The first airplane specifically designed for crop dusting was developed at Texas A&M University in 1950. The Ag-1 was a low wing monoplane with a high cockpit that allowed the pilot to have a better view of things. Not coincidentally, Leland Snow graduated from A&M with a degree in Aeronautical Engineering in 1952.
Snow grew up fascinated with airplanes and flight, both the science and the thrill of it. He went from building model airplanes as a boy to taking flying lessons as a teenager to getting his pilot's license when he was 17. Then he headed off to College Station to study Aeronautical Engineering.
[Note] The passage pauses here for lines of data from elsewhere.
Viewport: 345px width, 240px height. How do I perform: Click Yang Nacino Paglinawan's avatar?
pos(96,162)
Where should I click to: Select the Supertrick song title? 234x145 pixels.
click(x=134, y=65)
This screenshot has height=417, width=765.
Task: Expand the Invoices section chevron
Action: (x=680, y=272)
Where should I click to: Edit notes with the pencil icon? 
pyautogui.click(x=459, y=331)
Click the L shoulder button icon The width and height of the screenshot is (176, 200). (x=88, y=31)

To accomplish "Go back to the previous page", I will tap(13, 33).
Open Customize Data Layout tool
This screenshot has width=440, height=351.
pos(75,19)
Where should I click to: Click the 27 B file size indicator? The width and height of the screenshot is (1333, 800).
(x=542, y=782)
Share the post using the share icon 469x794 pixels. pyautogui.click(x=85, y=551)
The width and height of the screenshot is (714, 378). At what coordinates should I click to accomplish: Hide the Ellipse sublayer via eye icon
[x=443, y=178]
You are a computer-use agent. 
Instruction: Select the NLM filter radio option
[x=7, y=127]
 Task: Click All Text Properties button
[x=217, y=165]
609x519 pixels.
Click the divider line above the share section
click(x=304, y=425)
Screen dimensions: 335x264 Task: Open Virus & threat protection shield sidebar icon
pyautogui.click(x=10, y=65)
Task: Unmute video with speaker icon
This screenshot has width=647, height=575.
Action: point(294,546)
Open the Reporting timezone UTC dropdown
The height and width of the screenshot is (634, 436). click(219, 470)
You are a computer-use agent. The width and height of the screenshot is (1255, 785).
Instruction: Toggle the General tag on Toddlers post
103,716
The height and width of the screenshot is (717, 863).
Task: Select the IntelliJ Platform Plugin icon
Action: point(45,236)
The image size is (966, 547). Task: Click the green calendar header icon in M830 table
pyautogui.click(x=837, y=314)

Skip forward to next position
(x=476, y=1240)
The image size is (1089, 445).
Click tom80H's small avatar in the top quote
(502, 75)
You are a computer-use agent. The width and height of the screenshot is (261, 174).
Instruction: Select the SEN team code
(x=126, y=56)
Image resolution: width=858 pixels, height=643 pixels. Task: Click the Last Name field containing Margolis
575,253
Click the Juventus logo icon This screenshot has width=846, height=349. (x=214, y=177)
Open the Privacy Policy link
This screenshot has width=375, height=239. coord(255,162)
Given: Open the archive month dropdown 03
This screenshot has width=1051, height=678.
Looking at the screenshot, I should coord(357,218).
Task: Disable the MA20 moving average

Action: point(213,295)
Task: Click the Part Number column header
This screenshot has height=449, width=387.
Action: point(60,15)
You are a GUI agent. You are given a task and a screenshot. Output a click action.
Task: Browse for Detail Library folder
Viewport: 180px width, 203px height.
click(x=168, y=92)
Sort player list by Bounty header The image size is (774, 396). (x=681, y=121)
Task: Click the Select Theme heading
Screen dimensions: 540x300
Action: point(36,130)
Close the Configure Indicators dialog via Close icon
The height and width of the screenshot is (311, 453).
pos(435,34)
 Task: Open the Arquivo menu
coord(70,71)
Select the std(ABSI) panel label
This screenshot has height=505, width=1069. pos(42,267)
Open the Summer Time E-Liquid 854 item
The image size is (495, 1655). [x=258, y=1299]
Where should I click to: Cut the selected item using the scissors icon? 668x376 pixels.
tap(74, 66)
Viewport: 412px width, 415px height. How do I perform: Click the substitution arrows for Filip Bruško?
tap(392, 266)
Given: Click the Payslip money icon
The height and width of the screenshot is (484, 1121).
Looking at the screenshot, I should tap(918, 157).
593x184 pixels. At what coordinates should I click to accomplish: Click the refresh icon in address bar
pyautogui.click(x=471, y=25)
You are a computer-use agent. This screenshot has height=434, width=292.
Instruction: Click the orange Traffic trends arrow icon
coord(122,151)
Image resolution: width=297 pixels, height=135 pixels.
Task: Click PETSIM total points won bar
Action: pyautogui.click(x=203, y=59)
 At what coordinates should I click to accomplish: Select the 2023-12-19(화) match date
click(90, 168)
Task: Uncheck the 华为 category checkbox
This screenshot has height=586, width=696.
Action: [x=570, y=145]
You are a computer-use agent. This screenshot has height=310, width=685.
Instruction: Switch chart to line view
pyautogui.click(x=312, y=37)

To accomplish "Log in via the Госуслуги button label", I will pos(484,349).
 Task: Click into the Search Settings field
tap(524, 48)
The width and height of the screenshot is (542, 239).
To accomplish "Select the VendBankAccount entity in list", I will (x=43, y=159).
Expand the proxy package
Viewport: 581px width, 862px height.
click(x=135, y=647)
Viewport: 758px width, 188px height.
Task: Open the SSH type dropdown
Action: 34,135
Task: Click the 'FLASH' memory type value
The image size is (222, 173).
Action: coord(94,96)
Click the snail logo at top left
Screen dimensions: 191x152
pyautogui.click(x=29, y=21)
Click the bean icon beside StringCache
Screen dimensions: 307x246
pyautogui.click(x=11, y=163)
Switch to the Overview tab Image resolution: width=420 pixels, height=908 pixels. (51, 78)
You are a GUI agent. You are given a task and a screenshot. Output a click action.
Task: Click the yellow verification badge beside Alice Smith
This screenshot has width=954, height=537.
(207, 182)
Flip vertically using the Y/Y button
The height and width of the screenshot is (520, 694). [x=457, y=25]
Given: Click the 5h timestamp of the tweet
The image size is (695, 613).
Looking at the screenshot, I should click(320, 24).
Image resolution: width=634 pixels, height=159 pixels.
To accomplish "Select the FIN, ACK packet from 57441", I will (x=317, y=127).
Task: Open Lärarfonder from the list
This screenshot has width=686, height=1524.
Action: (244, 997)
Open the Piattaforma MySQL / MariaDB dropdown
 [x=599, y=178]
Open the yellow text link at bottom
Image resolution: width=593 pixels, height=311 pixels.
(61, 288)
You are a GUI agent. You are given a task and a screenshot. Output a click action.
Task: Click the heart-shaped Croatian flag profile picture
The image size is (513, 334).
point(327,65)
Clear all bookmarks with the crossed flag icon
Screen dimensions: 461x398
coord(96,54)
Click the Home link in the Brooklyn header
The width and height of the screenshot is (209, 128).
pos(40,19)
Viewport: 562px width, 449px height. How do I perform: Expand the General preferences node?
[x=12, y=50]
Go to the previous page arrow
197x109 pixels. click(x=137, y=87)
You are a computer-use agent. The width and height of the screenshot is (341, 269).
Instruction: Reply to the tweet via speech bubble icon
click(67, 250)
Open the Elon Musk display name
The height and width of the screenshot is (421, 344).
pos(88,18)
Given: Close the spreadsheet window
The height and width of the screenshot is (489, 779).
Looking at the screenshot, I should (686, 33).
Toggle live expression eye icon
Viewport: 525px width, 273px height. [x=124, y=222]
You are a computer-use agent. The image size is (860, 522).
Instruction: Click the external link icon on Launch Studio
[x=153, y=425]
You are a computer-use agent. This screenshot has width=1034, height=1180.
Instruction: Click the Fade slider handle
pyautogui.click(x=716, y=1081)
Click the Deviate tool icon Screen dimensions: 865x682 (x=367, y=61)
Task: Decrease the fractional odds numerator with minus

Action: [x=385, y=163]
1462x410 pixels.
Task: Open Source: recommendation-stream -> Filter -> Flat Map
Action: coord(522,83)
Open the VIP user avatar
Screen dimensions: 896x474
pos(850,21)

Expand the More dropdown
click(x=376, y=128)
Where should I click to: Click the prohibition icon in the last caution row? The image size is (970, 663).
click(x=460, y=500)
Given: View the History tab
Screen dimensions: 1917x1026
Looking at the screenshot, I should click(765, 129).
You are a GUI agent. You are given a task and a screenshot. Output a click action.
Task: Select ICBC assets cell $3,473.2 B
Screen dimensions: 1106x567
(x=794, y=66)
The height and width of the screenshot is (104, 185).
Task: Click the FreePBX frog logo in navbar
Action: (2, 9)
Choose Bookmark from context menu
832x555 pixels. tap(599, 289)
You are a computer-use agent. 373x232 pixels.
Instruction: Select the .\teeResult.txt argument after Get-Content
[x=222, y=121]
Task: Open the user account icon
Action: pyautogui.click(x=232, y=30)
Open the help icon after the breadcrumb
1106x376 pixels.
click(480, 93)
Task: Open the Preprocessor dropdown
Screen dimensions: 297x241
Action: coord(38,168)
In the summer of his senior year, he took a job flying a crop duster for a company in the Rio Grande Valley. About this same time, he designed and constructed his first agriculture airplane, the S1. He took the plane it Nicaragua in 1957, where he received several orders from South American pilots.
In 1958, he opened Snow Aeronautics in the North Texas community of Olney. He sold the company to Rockwell Standard in 1965, which moved the operation to Georgia in 1970. Snow stayed on with Rockwell Standard for a few years and designed the popular "Thrush" model for the company. When Rockwell moved to Georgia, Snow stayed behind and designed the first Air Tractor, the AT-300, later known as the AT-301. In 1972, he reopened the Olney facility and began cranking out Air Tractors, first by the hundreds and then by the thousands. Soon, Air Tractors were being sold all over the world.
Snow's company turned out the first turbo engine Air Tractor, the At-302, in 1977. Turbine engines made the crop duster's life a lot easier. A turbine-powered spray plane can do more than twice what an older radial-engine plane could do. The AT-802 is the world's largest ag airplane.
Snow never forgot why he was making airplanes or who would be using them. "What we build here is really farm machinery," Snow said when asked about his planes. "It happens to fly, but basically it's farm machinery. Before we start thinking about designing a real exotic, fancy machine, we have to remember that it's just farm machinery. It's going to get chemicals or fertilizer all over it."
An avid runner who competed in marathons well into what might be considered old age, Snow died in 2011, at the age of 80 while jogging near his home in Wichita Falls. He is remembered with a scholarship in his name at Texas A&M University and by generation of pilots who have reaped the benefits of his insights, intelligence and hard work.